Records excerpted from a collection
________
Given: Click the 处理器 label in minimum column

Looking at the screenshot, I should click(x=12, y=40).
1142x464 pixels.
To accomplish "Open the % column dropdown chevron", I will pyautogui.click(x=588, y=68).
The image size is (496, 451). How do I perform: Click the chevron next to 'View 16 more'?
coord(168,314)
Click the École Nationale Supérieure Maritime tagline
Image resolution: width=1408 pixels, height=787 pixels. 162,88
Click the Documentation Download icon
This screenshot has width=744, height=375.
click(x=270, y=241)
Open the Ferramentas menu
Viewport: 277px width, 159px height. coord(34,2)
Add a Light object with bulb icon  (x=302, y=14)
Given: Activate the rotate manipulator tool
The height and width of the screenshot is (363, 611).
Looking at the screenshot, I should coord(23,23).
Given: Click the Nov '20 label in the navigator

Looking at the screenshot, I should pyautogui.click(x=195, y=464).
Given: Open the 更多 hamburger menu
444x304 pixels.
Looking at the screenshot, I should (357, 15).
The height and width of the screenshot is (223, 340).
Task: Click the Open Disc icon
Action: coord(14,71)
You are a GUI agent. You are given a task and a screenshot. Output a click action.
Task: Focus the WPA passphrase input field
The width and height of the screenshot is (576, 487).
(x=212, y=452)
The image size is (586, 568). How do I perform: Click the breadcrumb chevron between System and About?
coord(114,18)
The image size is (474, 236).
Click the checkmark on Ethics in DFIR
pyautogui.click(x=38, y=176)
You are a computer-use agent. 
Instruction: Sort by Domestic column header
________
**Directions:** Repeat the entries shown above, every one, word for word.

**Output below:**
Given: Click the 处理器 label in minimum column

Looking at the screenshot, I should click(x=12, y=40).
1142x464 pixels.
To accomplish "Open the % column dropdown chevron", I will pyautogui.click(x=588, y=68).
The image size is (496, 451). How do I perform: Click the chevron next to 'View 16 more'?
coord(168,314)
Click the École Nationale Supérieure Maritime tagline
Image resolution: width=1408 pixels, height=787 pixels. 162,88
Click the Documentation Download icon
This screenshot has width=744, height=375.
click(x=270, y=241)
Open the Ferramentas menu
Viewport: 277px width, 159px height. coord(34,2)
Add a Light object with bulb icon  (x=302, y=14)
Given: Activate the rotate manipulator tool
The height and width of the screenshot is (363, 611).
Looking at the screenshot, I should coord(23,23).
Given: Click the Nov '20 label in the navigator

Looking at the screenshot, I should pyautogui.click(x=195, y=464).
Given: Open the 更多 hamburger menu
444x304 pixels.
Looking at the screenshot, I should (357, 15).
The height and width of the screenshot is (223, 340).
Task: Click the Open Disc icon
Action: coord(14,71)
You are a GUI agent. You are given a task and a screenshot. Output a click action.
Task: Focus the WPA passphrase input field
The width and height of the screenshot is (576, 487).
(x=212, y=452)
The image size is (586, 568). How do I perform: Click the breadcrumb chevron between System and About?
coord(114,18)
The image size is (474, 236).
Click the checkmark on Ethics in DFIR
pyautogui.click(x=38, y=176)
You are a computer-use agent. 
Instruction: Sort by Domestic column header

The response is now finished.